Continuano le polemiche dopo l’assurda discriminazione nei confronti della Federico II operata dalla Compagnia di San Paolo, l’organizzazione filantropica legata a San Paolo Banco di Napoli,

nei giorni scorsi l’assessore provinciale di Napoli Francesco Borrelli ha incontrato il presidente della Compagnia Franzo Grande Stevens, ma a quanto pare ciò non ha portato ad alcunchè di proficuo, lo si capisce da una dichiarazione di Borrelli: ”Le risposte fornite dai vertici della Compagnia di San Paolo non ci soddisfano. Franzo Grande Stevens ha solo provato a giustificare un atteggiamento discriminatorio che è sotto gli occhi di tutti. Sembra tanto il tentativo di mettere a tacere le polemiche”, ha aggiunto il presidente dei Verdi della Campania, Tommaso Pellegrino, per il quale ”restano ancora tanti dubbi da sciogliere”. ”Grande Stevens ha provato a distinguere la Compagnia e il San Paolo Banco di Napoli, ma questo non giustifica le cifre dei finanziamenti decisi nel 2005 che hanno penalizzato il Sud”, ha invece precisato il capogruppo dei Verdi nel Consiglio provinciale di Napoli, Rino Nasti.

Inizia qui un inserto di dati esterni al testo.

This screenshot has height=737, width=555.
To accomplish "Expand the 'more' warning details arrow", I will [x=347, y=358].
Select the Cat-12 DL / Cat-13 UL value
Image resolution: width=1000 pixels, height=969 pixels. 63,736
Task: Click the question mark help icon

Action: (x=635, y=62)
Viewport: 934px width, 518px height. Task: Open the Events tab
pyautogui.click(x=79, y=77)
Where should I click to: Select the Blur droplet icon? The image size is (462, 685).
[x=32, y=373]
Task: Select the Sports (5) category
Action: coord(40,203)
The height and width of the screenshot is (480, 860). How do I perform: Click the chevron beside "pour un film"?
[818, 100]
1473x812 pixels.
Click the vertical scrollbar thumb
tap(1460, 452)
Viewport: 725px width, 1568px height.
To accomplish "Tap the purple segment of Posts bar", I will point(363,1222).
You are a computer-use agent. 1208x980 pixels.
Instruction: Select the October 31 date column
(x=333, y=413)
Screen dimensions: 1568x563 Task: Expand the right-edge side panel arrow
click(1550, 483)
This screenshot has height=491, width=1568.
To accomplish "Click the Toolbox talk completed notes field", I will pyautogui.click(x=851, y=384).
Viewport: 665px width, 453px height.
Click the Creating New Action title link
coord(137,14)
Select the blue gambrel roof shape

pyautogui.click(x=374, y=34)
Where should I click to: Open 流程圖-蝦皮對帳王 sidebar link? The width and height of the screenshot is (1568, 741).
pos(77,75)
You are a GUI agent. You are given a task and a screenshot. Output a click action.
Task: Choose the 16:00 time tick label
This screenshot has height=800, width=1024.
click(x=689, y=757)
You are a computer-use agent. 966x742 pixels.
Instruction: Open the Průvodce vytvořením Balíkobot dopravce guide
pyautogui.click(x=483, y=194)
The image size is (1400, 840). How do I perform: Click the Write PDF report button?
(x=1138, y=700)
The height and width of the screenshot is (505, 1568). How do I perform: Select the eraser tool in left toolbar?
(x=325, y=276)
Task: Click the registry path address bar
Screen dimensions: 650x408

Continua intanto la raccolta di firme promossa dai ‘Giovani Verdi’, a cui hanno aderito anche la Confederazione degli studenti e ‘Dame’. ”Non basta certo un comunicato stampa, tra l’altro poco chiaro, a chiudere la vicenda soprattutto per quanto riguarda i fondi destinati all’Universita’ Federico II di Napoli”, hanno detto Rosario Pugliese, rappresentante di Confederazione degli studenti nel Coordinamento regionale delle Università campane e Roberta Inarta, una delle responsabili regionali dei Giovani Verdi, ribadendo che ”la raccolta di firme nelle facoltà dell’ateneo federiciano continueranno anche nei prossimi giorni e fino a quando non saremo ricevuti da Stevens”. Insomma le banche del Nord se rastrellano i nostri crediti devono capire che devono lasciare qualcosa anche al Sud, la colonizzazione bancaria è una cosa che non può continuare ad esistere.